Ни разу не удавалось мне восстановить в памяти конец этой драки. Когда-то она кончилась, когда-то я оказался один в тихой темноте, узнал углы улиц, дома, увидел себя вблизи от нашего дома. Хмель медленно проходил, свист крыльев и грохот медленно утихали, и действительность стала по частям пробиваться ко мне, сперва только через глаза. Вот колодец. Мост. Кровь у меня на руке, разорванная одежда, сползшие носки, боль в колене, болит глаз, нет шапки – все приходило мало-помалу, становилось действительностью и обращалось ко мне. Я вдруг донельзя устал и, почувствовав, как у меня дрожат колени и руки, ощупью поискал стену.

И тут возник наш дом. Слава богу! Я ничего не помнил, кроме того, что там – прибежище, мир, свет, безопасность. Со вздохом облегчения я толкнул высокую дверь.
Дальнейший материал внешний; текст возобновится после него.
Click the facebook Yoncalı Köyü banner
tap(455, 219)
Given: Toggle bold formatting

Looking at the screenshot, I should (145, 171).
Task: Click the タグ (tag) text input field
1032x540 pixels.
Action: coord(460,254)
Тут вместе с запахом камня и влажной прохлады на меня вдруг накатили воспоминания. О боже! Пахло строгостью, законом, ответственностью, отцом и богом. Я украл. Я не был раненым героем, который возвращается домой с поля боя, Я не был бедным ребенком, который, вернувшись домой, находит у матери блаженное тепло и сочувствие. Я был вором, я был преступником. Там, наверху, меня ждали не прибежище, не постель и сон, не еда и уход, не утешение, не прощение. Меня ждали вина и суд.
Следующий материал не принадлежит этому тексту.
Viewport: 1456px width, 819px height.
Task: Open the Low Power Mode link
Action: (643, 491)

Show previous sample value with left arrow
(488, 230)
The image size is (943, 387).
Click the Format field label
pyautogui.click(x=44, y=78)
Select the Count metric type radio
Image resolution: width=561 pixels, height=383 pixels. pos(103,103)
Тогда, в темной вечерней прихожей и на долгой лестнице, по ступеням которой я с трудом поднимался, мне впервые в жизни довелось подышать холодным эфиром, одиночеством, судьбой. Я не видел выхода, у меня не было ни планов, ни страха, ничего, кроме холодного, сурового чувства: «Так надо». Цепляясь за перила, я поднялся. Перед стеклянной дверью мне захотелось еще на минутку присесть на лестницу, перевести дух, успокоиться. Я этого не сделал, это не имело смысла. Надо было войти. Когда я открывал дверь, мне подумалось: который теперь час?

Я вошел в столовую. Они сидели вокруг стола, только что кончив есть, блюдо с яблоками еще не убрали. Было около восьми часов. Никогда я без спросу так поздно не возвращался домой, никогда не отсутствовал за ужином.

– Слава богу, пришел! – с живостью воскликнула мать. Я понял – она беспокоилась обо мне. Она бросилась ко мне и в испуге застыла, увидев мое лицо и мою грязную, изодранную одежду. Я ничего не сказал и ни на кого не взглянул, но ясно почувствовал, что отец и мать выразительно переглянулись. Отец, сдерживая себя, молчал; я чувствовал, в каком он гневе. Мать занялась мною, мне вымыли лицо и руки, налепили пластырь, затем меня кормили. Сочувствие и забота окружали меня, я сидел молча, до глубины души пристыженный, ощущая тепло и наслаждаясь им с нечистой совестью. Затем меня отправили в постель. Я протянул руку отцу, не взглянув на него.